Joint EGEE and OSG Workshop on VO Management in Production Grids
HPDC 2008, Boston, MA, USA
HPDC 2008, Boston, MA, USA
Erwin Laure(CERN/EGEE), Miron Livny(Univ. of Wisconsin, Madison)
With the establishment of large scale multidisciplinary production Grid infrastructures such as the EGEE, OSG, DEISA, TeraGrid, or NAREGI, the concept of Virtual Organizations (VO) has been constantly refined and efficient management of VOs and their policies is becoming one of the central topics for these infrastructures.
This workshop is the third of the series on topics in production Grids that was initiated at HPDC-15 with the workshop on Management of Rights in Production Grids and followed by the workshop on Data Handling in Production Grids at HPDC-16.
This workshop will bring together practitioners and researchers on all aspects of VO management to discuss capabilities of existing technologies, identify areas where new functionalities are needed and explore how latest research results can be integrated into the software stack and procedures of production Grids.
Topics include, but are not restricted to:
Scalable VO management systems, establishment and closure of VOs
Mapping VO policies to the underlying resources
Managed vs. opportunistic resource usage, usage across VOs
Erwin Laure(CERN), Miron Livny(Univ. of Wisconsin, Madison)
The Sociology of the Grid1h
(Joint work with Carl Kesselman, USC/ISI)
The term virtual organization (VO), when used to denote a dynamic collection of individuals, institutions, and resources united by some common interest or task, has emerged as a popular, and presumably useful, organizing principle in distributed systems. It is common to see systems being deployed to support one or more VOs, policies may be expressed in terms of VOs, and services are required to support the creation and evolution of VOs.

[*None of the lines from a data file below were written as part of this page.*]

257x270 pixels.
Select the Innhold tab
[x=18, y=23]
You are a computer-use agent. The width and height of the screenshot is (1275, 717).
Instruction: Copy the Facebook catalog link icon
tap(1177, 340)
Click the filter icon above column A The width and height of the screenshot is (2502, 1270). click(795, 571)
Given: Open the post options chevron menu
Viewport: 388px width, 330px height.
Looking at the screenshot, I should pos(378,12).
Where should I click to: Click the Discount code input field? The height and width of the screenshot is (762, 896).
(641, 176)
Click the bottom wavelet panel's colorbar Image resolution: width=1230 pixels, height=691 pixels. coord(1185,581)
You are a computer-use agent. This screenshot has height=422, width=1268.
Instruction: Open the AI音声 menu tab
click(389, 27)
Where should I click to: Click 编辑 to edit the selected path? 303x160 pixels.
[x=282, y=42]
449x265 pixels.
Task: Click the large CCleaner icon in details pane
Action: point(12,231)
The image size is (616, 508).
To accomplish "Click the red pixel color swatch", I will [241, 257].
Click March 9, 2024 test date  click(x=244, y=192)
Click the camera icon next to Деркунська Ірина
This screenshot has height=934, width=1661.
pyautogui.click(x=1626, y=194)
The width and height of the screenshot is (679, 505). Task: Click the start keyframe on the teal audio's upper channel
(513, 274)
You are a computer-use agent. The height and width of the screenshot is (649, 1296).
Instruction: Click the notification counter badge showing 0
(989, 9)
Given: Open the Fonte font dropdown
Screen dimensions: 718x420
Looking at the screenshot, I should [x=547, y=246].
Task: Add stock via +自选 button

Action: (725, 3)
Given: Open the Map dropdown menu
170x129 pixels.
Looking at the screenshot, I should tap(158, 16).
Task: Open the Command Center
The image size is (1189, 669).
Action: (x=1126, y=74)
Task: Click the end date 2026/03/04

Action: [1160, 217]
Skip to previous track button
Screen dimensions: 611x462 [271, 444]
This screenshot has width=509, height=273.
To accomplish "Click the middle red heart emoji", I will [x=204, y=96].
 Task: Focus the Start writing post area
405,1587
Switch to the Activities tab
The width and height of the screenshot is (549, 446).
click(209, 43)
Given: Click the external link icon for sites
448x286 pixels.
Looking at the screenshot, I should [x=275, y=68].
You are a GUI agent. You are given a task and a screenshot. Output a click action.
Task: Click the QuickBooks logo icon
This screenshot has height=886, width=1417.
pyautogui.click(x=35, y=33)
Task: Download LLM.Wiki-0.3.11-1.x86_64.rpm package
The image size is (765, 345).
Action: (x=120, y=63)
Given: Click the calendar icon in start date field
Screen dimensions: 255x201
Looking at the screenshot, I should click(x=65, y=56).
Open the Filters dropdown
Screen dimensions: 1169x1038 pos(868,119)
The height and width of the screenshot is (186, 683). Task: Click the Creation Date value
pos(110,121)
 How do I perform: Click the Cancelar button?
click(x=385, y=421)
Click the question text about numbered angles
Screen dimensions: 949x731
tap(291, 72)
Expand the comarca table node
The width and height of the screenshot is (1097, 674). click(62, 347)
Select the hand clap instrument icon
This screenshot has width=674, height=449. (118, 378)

Unfortunately, the popularity of the term has led to a lack of clarity in its meaning: at the limit, a VO could variously denote a multi-decadal scientific collaboration, a commercial outsourcing relationship, a weblog, or an email exchange between two individuals. Yet presumably these different scenarios vary greatly in their requirements for IT infrastructure support, security, reliability, performance, cost, and so on, and may benefit from different technical solutions. This lack of clarity hinders both communication and the identification of required tools.
Thus, we seek in this talk to clarify the VO concept and its implications for distributed system implementation--to define a "sociology of the grid."
VO Management in Production Grids
User management in DEISA30m
DEISA started in 2004 as an an infrastructure project of European HPC centres and currently continues as DEISA2. The objective is to enhance HPC opportunities for user communities by providing easy access to all systems. The vision is to have single sign on functionality and easy to understand authorisation policies. This presentation will discuss how the DEISA user administration is set up and which policies are implemented for authentication and authorization. The possibilities for interoperability with other infrastructures from the authentication and authorization perspective will be discussed.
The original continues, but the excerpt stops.